*** Opening of Text block ***

How the two models compare
Most AI SaaS products work one of two ways. In the first model, you pay the product company a flat subscription and they serve you AI from their accounts. The company buys tokens wholesale, marks them up, and the subscription fee includes AI usage. This is convenient, but you are paying the markup and you have limited visibility into how much you are actually using.
In the second model — BYO key — you create a developer account directly with the provider (Anthropic, OpenAI, Google, Mistral, or via OpenRouter as an aggregator), generate an API key, and paste it into the product. Your usage is billed directly by the provider. The product company charges only for the platform or infrastructure, not for AI tokens.
Hermes OS uses the second model. You pay $19-49/month for the managed hosting and dashboard. Every AI request your agent makes goes directly through your API key to the provider. We never see the content of those requests and have nothing to do with your token billing.
What this costs in practice
API pricing as of April 2026: Claude Haiku 4.5 costs $1 per million input tokens and $5 per million output tokens — Anthropic's fastest production model for high-frequency agent tasks. The Batch API cuts this 50%, to $0.50/$2.50 per MTok, for workloads that can tolerate a few hours of async processing. For a moderately active agent running 10-30 scheduled tasks per day, total API spend typically lands at $3-12/month on Haiku.
Claude Sonnet 4.6 ($3/$15 per MTok) covers most research, coding, and analysis tasks — it is the default choice for anything requiring sustained reasoning. With the 1 million token context window now available at standard pricing (no surcharge as of March 2026), long-context agent tasks cost the same per token as short ones. Agents doing heavy research or code generation at volume typically run $20-60/month at Sonnet-level. Opus 4.6 ($5/$25 per MTok, 1M context, 128K max output) is the ceiling tier — worth it for complex multi-step synthesis, not for monitoring or summarization tasks.

*** Close of Text block ***
*** Opening of Given information ***

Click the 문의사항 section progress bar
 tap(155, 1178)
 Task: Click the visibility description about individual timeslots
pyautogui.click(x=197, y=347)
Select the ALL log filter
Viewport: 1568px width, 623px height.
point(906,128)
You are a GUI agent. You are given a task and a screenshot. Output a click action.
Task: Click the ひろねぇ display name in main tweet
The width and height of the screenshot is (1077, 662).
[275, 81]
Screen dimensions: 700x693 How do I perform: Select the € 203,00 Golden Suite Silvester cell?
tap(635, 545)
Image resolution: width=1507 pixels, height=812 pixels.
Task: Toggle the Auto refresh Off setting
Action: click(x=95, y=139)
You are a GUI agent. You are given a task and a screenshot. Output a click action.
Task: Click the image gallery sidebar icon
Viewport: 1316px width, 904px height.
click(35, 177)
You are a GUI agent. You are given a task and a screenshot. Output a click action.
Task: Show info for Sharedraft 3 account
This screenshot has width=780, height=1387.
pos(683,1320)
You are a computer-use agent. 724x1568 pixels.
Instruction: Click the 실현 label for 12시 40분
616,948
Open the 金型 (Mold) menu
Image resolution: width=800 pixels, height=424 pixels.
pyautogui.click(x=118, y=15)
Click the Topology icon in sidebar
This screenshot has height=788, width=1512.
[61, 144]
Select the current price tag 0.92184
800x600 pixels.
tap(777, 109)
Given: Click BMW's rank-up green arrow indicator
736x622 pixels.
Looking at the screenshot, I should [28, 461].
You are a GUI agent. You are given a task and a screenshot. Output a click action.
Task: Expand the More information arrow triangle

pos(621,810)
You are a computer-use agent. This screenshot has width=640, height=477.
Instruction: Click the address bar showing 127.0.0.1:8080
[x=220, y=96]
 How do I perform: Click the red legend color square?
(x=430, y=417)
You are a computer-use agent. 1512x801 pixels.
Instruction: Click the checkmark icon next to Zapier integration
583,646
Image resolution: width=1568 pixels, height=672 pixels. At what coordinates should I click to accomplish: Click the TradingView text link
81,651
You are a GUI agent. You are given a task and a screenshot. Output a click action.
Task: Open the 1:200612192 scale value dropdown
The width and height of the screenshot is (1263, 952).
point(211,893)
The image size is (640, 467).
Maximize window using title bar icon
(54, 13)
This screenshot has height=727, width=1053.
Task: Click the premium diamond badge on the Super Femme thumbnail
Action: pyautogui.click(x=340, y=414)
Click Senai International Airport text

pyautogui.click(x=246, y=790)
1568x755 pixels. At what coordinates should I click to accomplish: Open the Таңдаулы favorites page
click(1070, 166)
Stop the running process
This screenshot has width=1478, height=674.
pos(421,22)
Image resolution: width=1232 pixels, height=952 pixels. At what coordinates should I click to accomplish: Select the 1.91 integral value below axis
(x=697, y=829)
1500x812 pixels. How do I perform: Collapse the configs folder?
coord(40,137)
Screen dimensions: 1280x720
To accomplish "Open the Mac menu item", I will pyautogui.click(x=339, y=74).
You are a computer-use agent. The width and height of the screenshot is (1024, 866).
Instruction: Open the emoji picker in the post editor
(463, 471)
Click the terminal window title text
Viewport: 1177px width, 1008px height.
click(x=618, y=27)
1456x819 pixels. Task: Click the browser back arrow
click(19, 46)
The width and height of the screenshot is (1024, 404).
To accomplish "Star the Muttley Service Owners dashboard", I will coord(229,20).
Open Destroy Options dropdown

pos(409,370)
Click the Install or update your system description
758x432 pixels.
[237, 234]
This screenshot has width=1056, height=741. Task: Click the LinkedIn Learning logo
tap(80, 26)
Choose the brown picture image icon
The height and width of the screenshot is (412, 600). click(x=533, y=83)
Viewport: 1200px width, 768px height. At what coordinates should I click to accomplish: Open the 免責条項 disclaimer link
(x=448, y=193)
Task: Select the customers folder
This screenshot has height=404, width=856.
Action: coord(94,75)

*** Close of Given information ***

▸ **Problem description**: Reproduce the portion of the AI pricing text between "How the two" and "for AI tokens.", inclusive.

▸ **Answer space**:
How the two models compare
Most AI SaaS products work one of two ways. In the first model, you pay the product company a flat subscription and they serve you AI from their accounts. The company buys tokens wholesale, marks them up, and the subscription fee includes AI usage. This is convenient, but you are paying the markup and you have limited visibility into how much you are actually using.
In the second model — BYO key — you create a developer account directly with the provider (Anthropic, OpenAI, Google, Mistral, or via OpenRouter as an aggregator), generate an API key, and paste it into the product. Your usage is billed directly by the provider. The product company charges only for the platform or infrastructure, not for AI tokens.